[Entries drawn from a collection]
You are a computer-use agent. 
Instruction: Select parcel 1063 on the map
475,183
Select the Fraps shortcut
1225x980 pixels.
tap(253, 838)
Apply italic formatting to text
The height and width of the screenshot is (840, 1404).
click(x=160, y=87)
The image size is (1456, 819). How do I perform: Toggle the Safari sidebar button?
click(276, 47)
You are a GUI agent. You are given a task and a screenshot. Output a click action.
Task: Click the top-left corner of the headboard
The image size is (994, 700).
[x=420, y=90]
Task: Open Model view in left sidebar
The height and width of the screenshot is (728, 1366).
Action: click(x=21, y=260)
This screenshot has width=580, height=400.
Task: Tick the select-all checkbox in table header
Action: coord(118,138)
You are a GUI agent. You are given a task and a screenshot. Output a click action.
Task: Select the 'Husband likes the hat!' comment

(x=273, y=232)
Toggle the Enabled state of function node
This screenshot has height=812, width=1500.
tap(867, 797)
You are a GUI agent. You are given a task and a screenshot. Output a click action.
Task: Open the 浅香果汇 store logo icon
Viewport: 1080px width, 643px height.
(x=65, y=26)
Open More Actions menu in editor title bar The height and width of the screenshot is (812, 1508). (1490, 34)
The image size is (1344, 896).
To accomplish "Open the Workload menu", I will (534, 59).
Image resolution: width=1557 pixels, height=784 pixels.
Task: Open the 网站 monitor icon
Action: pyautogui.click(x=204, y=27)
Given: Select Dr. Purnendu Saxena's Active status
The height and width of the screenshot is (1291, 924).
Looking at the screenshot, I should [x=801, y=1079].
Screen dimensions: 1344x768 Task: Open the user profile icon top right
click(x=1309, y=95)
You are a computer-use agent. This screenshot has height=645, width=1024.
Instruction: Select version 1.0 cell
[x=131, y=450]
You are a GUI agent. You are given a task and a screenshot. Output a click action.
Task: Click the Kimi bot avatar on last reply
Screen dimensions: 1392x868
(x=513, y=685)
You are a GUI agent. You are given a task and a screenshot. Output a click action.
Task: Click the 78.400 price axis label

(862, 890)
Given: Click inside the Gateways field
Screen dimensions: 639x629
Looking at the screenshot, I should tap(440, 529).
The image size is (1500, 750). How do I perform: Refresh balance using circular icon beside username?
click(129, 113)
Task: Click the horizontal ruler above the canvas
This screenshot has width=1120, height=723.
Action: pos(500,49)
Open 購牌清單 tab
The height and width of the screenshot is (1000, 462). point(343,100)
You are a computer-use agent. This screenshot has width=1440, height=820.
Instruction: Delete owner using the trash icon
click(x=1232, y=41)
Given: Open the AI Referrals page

__Exercise directions__
Rewrite all of the records, substituting "interface agent" for "GUI agent" everywhere it occurs and leaving every other word untouched.

__Exercise solution__
You are a computer-use agent. 
Instruction: Select parcel 1063 on the map
475,183
Select the Fraps shortcut
1225x980 pixels.
tap(253, 838)
Apply italic formatting to text
The height and width of the screenshot is (840, 1404).
click(x=160, y=87)
The image size is (1456, 819). How do I perform: Toggle the Safari sidebar button?
click(276, 47)
You are a interface agent. You are given a task and a screenshot. Output a click action.
Task: Click the top-left corner of the headboard
The image size is (994, 700).
[x=420, y=90]
Task: Open Model view in left sidebar
The height and width of the screenshot is (728, 1366).
Action: click(x=21, y=260)
This screenshot has width=580, height=400.
Task: Tick the select-all checkbox in table header
Action: coord(118,138)
You are a interface agent. You are given a task and a screenshot. Output a click action.
Task: Select the 'Husband likes the hat!' comment

(x=273, y=232)
Toggle the Enabled state of function node
This screenshot has height=812, width=1500.
tap(867, 797)
You are a interface agent. You are given a task and a screenshot. Output a click action.
Task: Open the 浅香果汇 store logo icon
Viewport: 1080px width, 643px height.
(x=65, y=26)
Open More Actions menu in editor title bar The height and width of the screenshot is (812, 1508). (1490, 34)
The image size is (1344, 896).
To accomplish "Open the Workload menu", I will (534, 59).
Image resolution: width=1557 pixels, height=784 pixels.
Task: Open the 网站 monitor icon
Action: pyautogui.click(x=204, y=27)
Given: Select Dr. Purnendu Saxena's Active status
The height and width of the screenshot is (1291, 924).
Looking at the screenshot, I should [x=801, y=1079].
Screen dimensions: 1344x768 Task: Open the user profile icon top right
click(x=1309, y=95)
You are a computer-use agent. This screenshot has height=645, width=1024.
Instruction: Select version 1.0 cell
[x=131, y=450]
You are a interface agent. You are given a task and a screenshot. Output a click action.
Task: Click the Kimi bot avatar on last reply
Screen dimensions: 1392x868
(x=513, y=685)
You are a interface agent. You are given a task and a screenshot. Output a click action.
Task: Click the 78.400 price axis label

(862, 890)
Given: Click inside the Gateways field
Screen dimensions: 639x629
Looking at the screenshot, I should tap(440, 529).
The image size is (1500, 750). How do I perform: Refresh balance using circular icon beside username?
click(129, 113)
Task: Click the horizontal ruler above the canvas
This screenshot has width=1120, height=723.
Action: pos(500,49)
Open 購牌清單 tab
The height and width of the screenshot is (1000, 462). point(343,100)
You are a computer-use agent. This screenshot has width=1440, height=820.
Instruction: Delete owner using the trash icon
click(x=1232, y=41)
Given: Open the AI Referrals page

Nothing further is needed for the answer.